Visuelle Kommunikation oder auch Grafikdesign ist ein vielfältiger Beruf, an der Schnittstelle von vielen Métiers, die unsere Gesellschaft prägen und charakterisieren. Wir befinden uns in einer Epoche des Paradigmawechsels. Die Forderung nach Informationen und Transparenz, sodass wirtschaftliche, gesellschaftliche und politische Strukturen für die Öffentlichkeit nachvollziehbar sind, werden immer mehr angefragt. Zeitungen, Unternehmen und Institutionen stehen seither im Zugzwang und reagieren verstärkt mit der Offenlegung von Entscheidungsprozessen und Zusammenhängen, um komplexe Sachverhalte und Informationen zugänglich und begreifbar zu machen. Wir entwickelten in der letzten Zeit immer mehr Infografiken für Kunden, Medien und Unternehmen. Die Erfahrungen, die wir in diesem Bereich gesammelt haben, möchten wir im Kontext von »Graft« einsetzen. Wir werden aber natürlich auch mit Illustratoren, Fotografen und Art Direktoren arbeiten, um eine passende und immer anspruchsvolle Bildsprache zu entwicklen.  


Welches Layout-Konzept haben Sie für das Magazin entwickelt?

»Graft« ist von Querdenkern gemacht und animiert zum Querdenken. Das Heft spricht Kreative an, Prozesse im Hinblick auf Forschung und Produktion neu zu denken und gängige Entwurfspraktiken zu hinterfragen. Grafisch spiegelt sich diese Herangehensweise im Einsatz von Querverweisen (»Satelliten«) in den Essays und gezielter visueller Verknüpfung von Inhalten innerhalb des Heftes.
Es rückt die Arbeiten von Wissenschaftlern, Materialforschern und Künstlern in den Fokus der Aufmerksamkeit, baut Barrieren zwischen den Bereichen ab und fördert den Austausch über Berufsgruppen hinweg. Die Debatte über neue Wege im kreativen Bereich wird durch die Vorstellung von Produktinnovationen und interdisziplinären Kooperationen vorangetrieben.

 


In welchen Magazinen wird »Graft« zukünftig als Beilage erscheinen und wo wird es erhältlich sein?

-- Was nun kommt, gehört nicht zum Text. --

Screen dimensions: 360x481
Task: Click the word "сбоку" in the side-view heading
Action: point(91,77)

Das Magazin bekommt man nur wo es verteilt wird, im aktuellen Fall nur in Mailand währen der Design-Messe. Also lokal und immer woanders, je nach Kollaboration und Partnern. Jede neue Ausgabe erscheint natürlich in der lokalen Sprache und wird somit ein besonderes, begehrtes Print-Produkt. Wir wollen mit diesem Konzept ein gedrucktes Produkt herausgeben, das sich von der Internetkonkurrenz differenziert.
Mit der Null-Nummer haben wir ein Magazin aus Dubai als Partner gehabt, das in Mailand während der internationalen Design-Messe verteilt wurde. Wir haben für die drei nächsten Ausgaben internationale Partner, die aber jeweils eine lokale Distribution und Relevanz haben, mit denen wir bereits im Gespräch sind.
Indem wir die starke Präsenz von führenden internationalen Magazinen in den Bereichen Architektur, Design, Mode und Wissenschaft nutzen, können wir ein internationales Publikum erreichen.
Ab der nächsten Ausgabe werden wir aber auch einen Online-Shop auf unserer Webseite einrichten. Wir werden einmal jährlich alle Inhalte der Ausgaben in einem Jahrbuch zusammenstellen und online sowie in ausgewählte Läden verkaufen. Das Magazin »Graft« ist zwar ein Produkt, das nur lokal und in gedruckter Form erhältlich ist, aber einmal jährlich ist es dann online als Jahrbuch zu kaufen.

 

 

Wieso haben Sie sich für ein gedrucktes Magazin entschieden – wieso erscheint »Graft« nicht direkt online?


Um die Zusammenhänge zwischen den einzelnen Themenfeldern und Disziplinen zu verdeutlichen und das Verständnis für diese Prozesse zu ermöglichen, braucht es die gedruckte Zeitschrift. Das Vor- und Zurückblättern, das Aufspüren von Themen über die Seiten hinweg, das Entdecken benötigt das Hintereinander der Kapitel und Rubriken, um verstanden zu werden. Wir wollen Denkprozesse anregen, die kontinuierlich und nachhaltig sind. Das ermöglicht ebenso ein Print-Magazin. Die haptische Erfahrung vertieft das visuelle Erfassen. Die Qualität des Produkts wird durch seine Gestaltung und seine Materialisierung transportiert.